Why does this matter? Institutions that increase labor market flexibility confer a number of benefits: quicker recovery from recession, as workers readily migrate away from hard-hit areas; faster and less costly adjustment to technological change; better employment prospects for those with weak labor force attachment (e.g., the young and those desiring part-time work); and better, more productive matches between workers and firms.
A number of labor market institutions likely impair worker mobility. One example that has been much discussed in recent months is the so-called “non-compete” contract, which restricts the ability of employees to find new work after separating from their original firm. Though we lack information about changes over time in their use, non-compete contracts are now pervasive – nearly a fifth of all workers are bound by one – and likely hamper worker mobility.
Policymakers are considering options to reform the use and enforcement of these contracts, which often appear to exploit workers’ lack of knowledge about their (sometimes quite complicated) implications. Some of the more important policy reforms being considered are: require that employers provide compensation to former employees being asked to abide by non-competes, prohibit non-competes for low-wage workers, and require that that employers be upfront with workers about the terms and enforcement of non-competes.
Another institution that reduces labor market flexibility is occupational licensing.

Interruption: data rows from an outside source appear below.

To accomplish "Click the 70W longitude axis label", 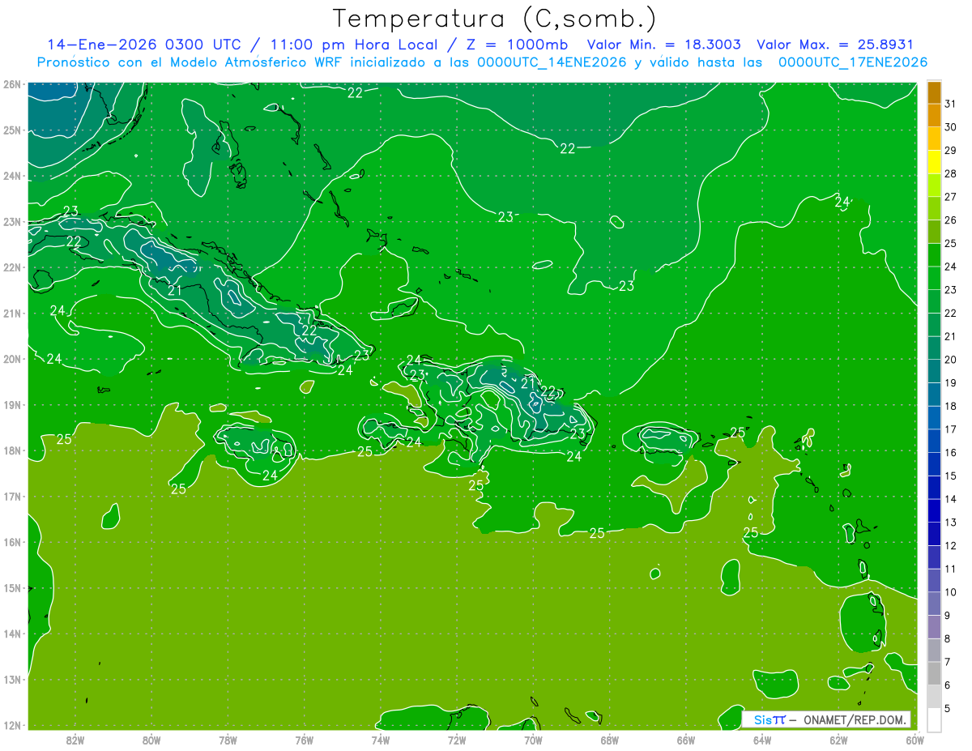I will pos(532,740).
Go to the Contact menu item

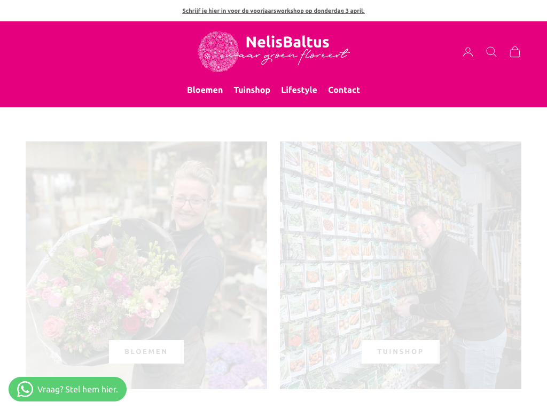coord(343,90)
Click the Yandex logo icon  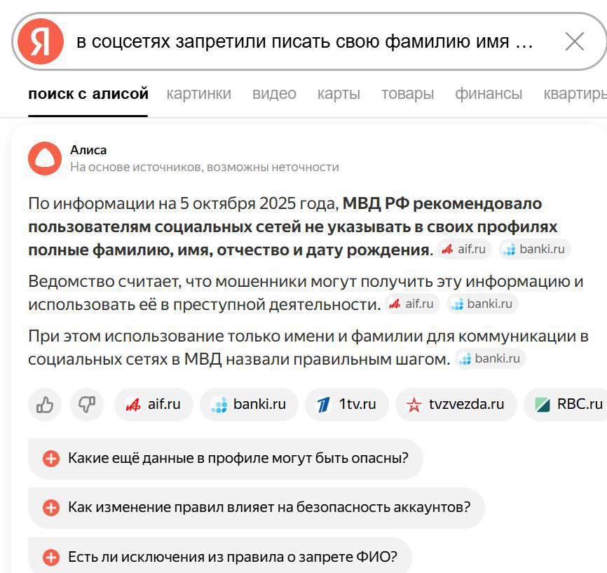tap(41, 41)
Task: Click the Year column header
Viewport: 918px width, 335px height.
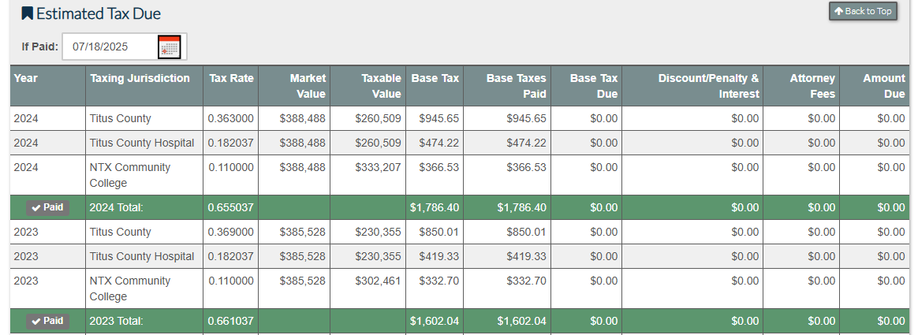Action: click(26, 78)
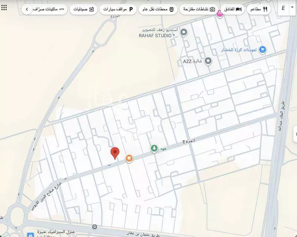Select the Things to do chip
Viewport: 297px width, 237px height.
198,9
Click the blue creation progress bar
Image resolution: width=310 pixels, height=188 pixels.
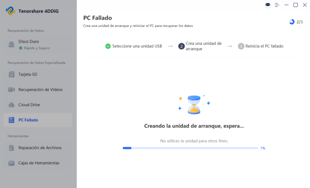pos(190,148)
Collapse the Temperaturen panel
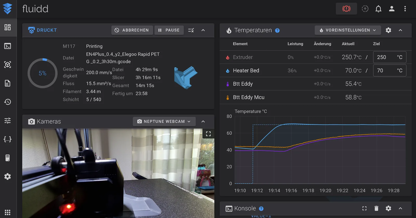The width and height of the screenshot is (416, 218). pos(400,30)
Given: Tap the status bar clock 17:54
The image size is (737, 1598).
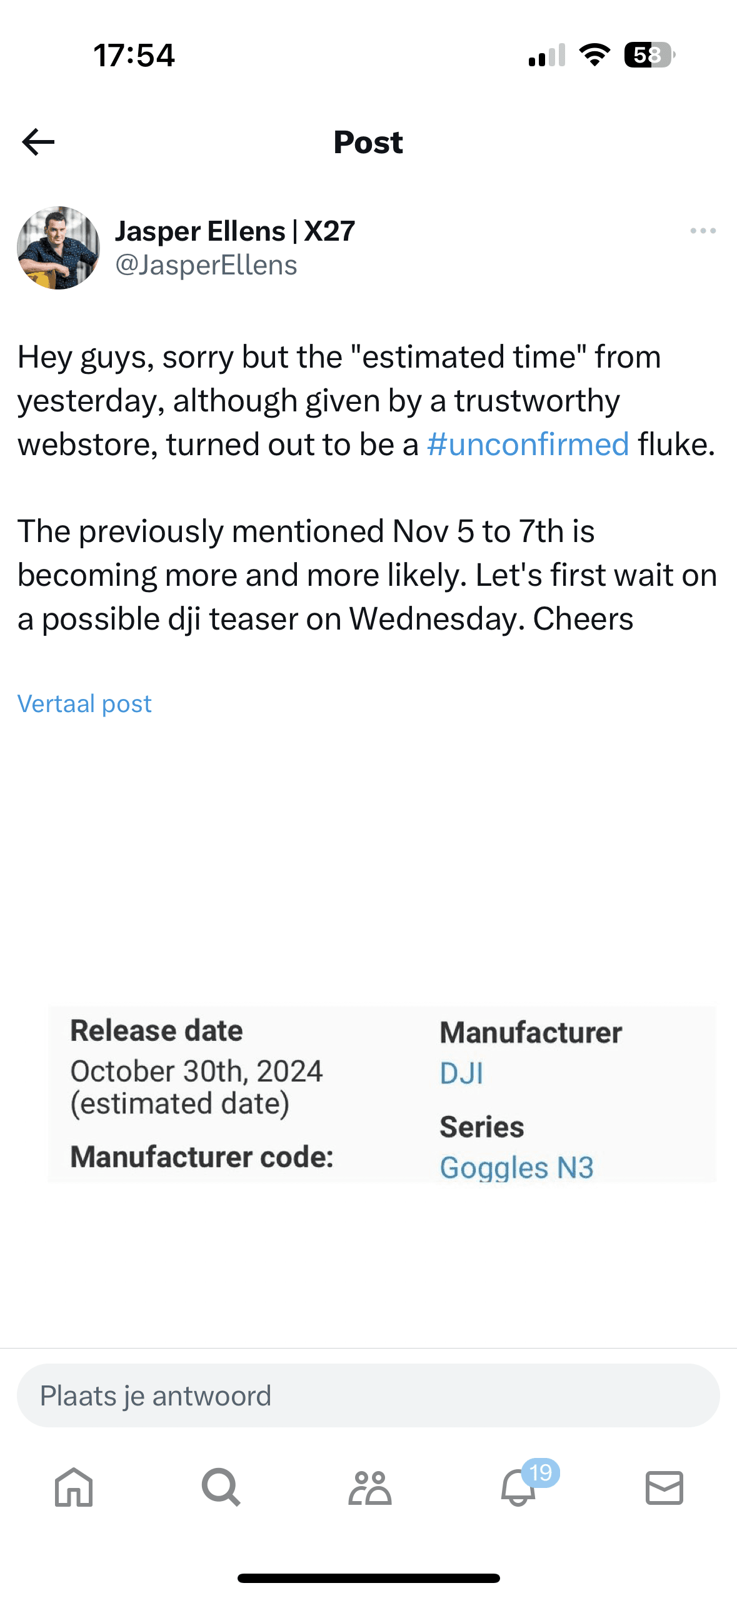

We know that the fraction of U.S. workers holding a license has increased from about 5 to 25 percent over the last 60 years, making licensure a much more important labor market institution than it previously was. We also know that licensing is generally a state policy that requires workers to obtain a new license whenever they move across state lines; this is an obvious impediment to migration. But what does the data say about the mobility of licensed workers?
Newly available worker-level data on licensing provides some striking results. In a new Hamilton Project at Brookings analysis, I show that licensed workers are much less likely than certified workers (those with a credential that is not state-specific or legally required for employment) to move across state lines, but similarly likely to move within state. This suggests that our state-based licensure system is interfering with interstate migration. As licensing has become more prevalent, this impact on long-distance migration has become relevant for more and more workers.
Broadly speaking, there are two primary means of addressing the inflexibility associated with licensure. The first, and most obvious, is to reduce the extent and stringency of licensing laws. If a license is not required for interior design, for instance, then interior designers will not be hindered in their movement across the country, nor will aspiring interior designers find it unnecessarily difficult to enter the occupation. Similarly, reducing the stringency of licensing requirements will help on both dimensions.
An alternative, complementary strategy is to directly address licensing-related barriers to interstate mobility without removing licensing. This can be done in a number of ways. States can form an explicit compact, as they have done for nurses and some other health occupations, that makes it easier to commute across state lines, retain licensed status after a permanent move, or even practice remotely. States can simply recognize other states’ licenses, as they currently do with drivers’ licenses, or provide some form of expedited licensure. In principle, there is nothing about licensing that requires the barriers to geographic mobility we currently experience, though in practice it has proven quite difficult in the U.S. to achieve free mobility for licensed workers.
There is no single solution to the problem of declining U.S. labor market flexibility. Each problematic labor market institution must be addressed separately in a way that makes sense given all the relevant costs and benefits. However, policymakers would do well to place more emphasis on the costs associated with diminished worker mobility: improving our labor market is vital to increasing both individual economic opportunity and overall economic growth.